We made our way up the steep stairs to reach the road where we hailed one of their topless taxis for the scary ride up the very narrow road to the main town located at the top of the hill. Here we found ourselves in narrow streets lined with elegant buildings and stylish shops filled with all sorts of very expensive goodies.  380 Euros for a toddler’s dress, Ouch!!! Capri is certainly a place for the rich and famous. Regardless, we really did enjoy wondering around and having a look at how the other half live. Karen and Joy actually did find one clothing store which looked almost affordable which they quickly disappeared into so Trevor suggested the boys make use of the time to have a gelato. The fact that the guy behind the counter was dressed like a waiter in a five star Michelin rated restaurant combined with there being no prices displayed anywhere had Rob nervous but when in reply to the take away or have in question Trevor replied ‘We’ll sit and have them thanks,’ he knew fiscal pain was coming up. In Italy, take away is always cheaper than eat in and the more upmarket the cafĂ© etc the bigger the difference. Trev put the change from his Twenty Euro note in his pocket without taking much notice and was happily enjoying his treat until Rob pointed out that two scoops of ice-cream each had just cost the equivalent of $18 Australian Dollars. Yikes! Apart from that, we did have a good time poking our heads into stores and trying to look cool as if the price tags didn’t really cause us, and our credit cards, to quake in fear. ‘Oh you don’t have those 490 Euro jeans in my size? What a pity. I had hoped to team them with that 299 Euro shirt,  160 Euro belt and 290 Euro deck shoes. Never mind’, he said casually swanning out the door.

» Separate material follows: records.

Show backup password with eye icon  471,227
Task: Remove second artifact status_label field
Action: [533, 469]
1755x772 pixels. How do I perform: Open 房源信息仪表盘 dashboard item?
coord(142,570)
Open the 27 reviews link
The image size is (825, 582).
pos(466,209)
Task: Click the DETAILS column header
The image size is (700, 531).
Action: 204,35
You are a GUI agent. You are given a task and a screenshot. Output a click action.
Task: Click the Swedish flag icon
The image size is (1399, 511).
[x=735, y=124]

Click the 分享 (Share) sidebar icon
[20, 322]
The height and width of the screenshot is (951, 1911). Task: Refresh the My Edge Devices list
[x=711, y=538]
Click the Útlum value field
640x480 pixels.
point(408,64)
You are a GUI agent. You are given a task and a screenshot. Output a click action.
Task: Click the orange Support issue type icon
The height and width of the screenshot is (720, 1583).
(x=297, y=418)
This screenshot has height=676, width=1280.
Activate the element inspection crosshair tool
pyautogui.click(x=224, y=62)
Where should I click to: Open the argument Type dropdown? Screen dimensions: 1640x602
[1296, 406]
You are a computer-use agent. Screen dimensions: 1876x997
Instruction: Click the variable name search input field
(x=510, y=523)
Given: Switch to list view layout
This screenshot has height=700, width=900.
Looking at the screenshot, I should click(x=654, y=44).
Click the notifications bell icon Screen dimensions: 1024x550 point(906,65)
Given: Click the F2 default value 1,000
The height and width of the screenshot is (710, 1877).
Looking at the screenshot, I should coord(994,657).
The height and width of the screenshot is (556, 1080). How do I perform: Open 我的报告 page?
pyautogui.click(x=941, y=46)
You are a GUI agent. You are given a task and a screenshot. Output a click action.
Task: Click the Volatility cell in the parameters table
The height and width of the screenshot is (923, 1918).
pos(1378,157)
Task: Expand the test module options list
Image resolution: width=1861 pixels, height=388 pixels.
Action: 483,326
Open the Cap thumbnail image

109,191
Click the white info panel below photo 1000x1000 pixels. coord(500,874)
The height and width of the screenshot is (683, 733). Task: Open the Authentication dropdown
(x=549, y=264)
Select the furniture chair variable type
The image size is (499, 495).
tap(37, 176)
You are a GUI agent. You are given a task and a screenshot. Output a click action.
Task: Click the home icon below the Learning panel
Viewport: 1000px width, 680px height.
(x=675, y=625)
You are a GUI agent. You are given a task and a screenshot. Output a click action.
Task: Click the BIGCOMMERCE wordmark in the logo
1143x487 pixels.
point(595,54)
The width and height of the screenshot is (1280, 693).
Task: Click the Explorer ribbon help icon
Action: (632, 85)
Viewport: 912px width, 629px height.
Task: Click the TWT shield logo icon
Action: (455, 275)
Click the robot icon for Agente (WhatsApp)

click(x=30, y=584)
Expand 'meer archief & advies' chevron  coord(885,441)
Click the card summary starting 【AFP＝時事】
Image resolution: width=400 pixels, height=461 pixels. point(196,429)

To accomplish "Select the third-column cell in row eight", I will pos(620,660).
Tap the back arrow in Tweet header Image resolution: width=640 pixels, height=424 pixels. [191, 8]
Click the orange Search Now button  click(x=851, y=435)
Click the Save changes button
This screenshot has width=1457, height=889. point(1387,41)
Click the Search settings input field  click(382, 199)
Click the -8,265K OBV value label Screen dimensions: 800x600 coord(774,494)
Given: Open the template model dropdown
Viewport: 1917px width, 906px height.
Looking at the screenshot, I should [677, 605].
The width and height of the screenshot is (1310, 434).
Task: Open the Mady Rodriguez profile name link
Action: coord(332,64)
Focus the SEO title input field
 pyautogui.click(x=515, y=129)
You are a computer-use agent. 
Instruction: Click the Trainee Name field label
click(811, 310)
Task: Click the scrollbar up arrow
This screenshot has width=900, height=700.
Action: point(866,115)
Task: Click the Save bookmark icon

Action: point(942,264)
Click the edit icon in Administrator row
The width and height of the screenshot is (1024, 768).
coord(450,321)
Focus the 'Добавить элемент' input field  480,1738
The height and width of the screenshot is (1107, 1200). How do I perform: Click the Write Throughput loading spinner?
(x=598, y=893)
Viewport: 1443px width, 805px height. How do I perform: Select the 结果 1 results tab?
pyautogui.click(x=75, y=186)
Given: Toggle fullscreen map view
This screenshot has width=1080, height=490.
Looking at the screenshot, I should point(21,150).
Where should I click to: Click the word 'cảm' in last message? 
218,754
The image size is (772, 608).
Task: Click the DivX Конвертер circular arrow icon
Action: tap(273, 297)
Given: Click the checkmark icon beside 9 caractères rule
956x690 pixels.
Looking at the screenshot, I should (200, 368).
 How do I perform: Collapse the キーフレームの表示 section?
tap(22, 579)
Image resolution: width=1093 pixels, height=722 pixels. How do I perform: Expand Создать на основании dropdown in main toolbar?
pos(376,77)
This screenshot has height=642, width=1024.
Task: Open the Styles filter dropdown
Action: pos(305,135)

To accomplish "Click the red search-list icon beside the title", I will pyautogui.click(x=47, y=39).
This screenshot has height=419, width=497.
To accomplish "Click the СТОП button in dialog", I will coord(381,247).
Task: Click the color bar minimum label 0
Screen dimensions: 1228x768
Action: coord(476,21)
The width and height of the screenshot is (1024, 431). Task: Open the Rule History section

We made it back to the dingy just in time to get to the boat before the sun set on another fine day afloat.  Sitting around with our cockpit cocktails we calculated that the four of us had just spent two days in the playground of the millionaires for a grand expenditure of less than $30 each all inclusive. (It was the gelato that pushed the budget up that high) No wonder we love the cruising life.

We would be moving on from Capri in the morning with great memories but were also very much looking forward to the next stage of our Italian adventures, the Amalfi Coast.